(Items drawn from a dataset)
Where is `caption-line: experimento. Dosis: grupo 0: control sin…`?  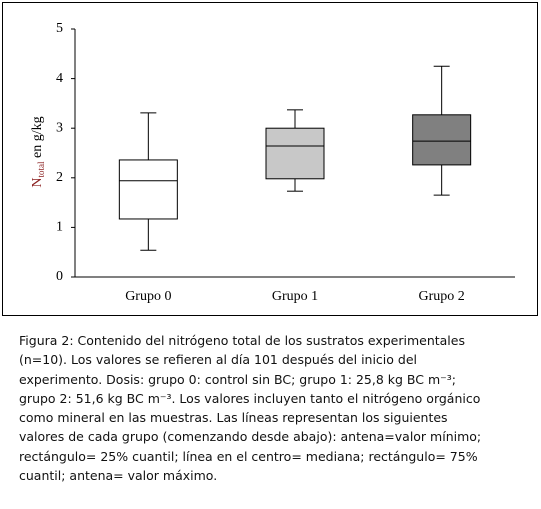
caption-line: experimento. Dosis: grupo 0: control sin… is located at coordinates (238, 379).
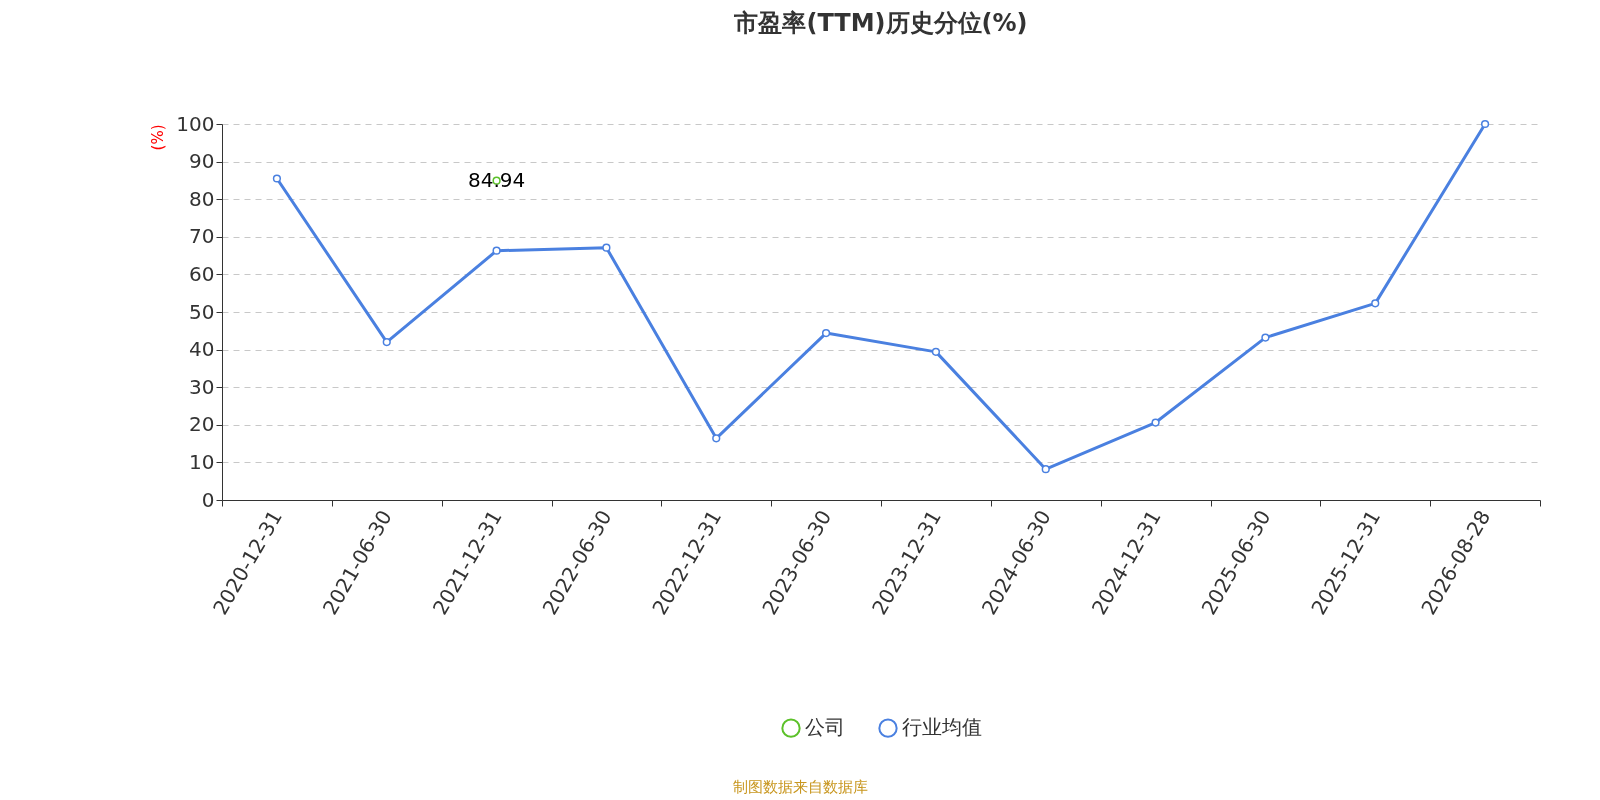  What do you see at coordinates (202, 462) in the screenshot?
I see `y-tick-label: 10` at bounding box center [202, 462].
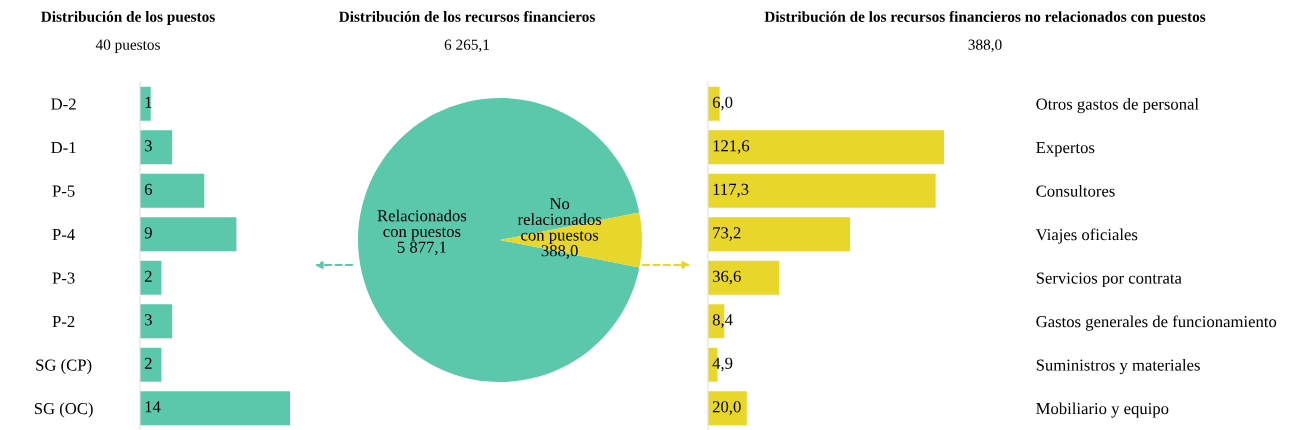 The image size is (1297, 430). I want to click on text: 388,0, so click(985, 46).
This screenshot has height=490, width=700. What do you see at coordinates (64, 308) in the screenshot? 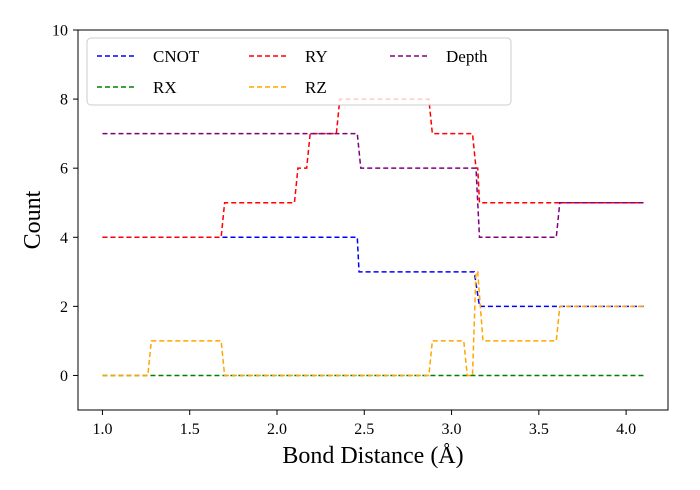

◆ EXERCISE BRIEF
Copy every item above word for word, leaving out the pictures.

◆ TASK RESULT
Where is `caption-line: experimento. Dosis: grupo 0: control sin…`?  
caption-line: experimento. Dosis: grupo 0: control sin… is located at coordinates (238, 379).
  What do you see at coordinates (202, 462) in the screenshot?
I see `y-tick-label: 10` at bounding box center [202, 462].
 The image size is (1297, 430). I want to click on text: 388,0, so click(985, 46).
This screenshot has height=490, width=700. What do you see at coordinates (64, 308) in the screenshot? 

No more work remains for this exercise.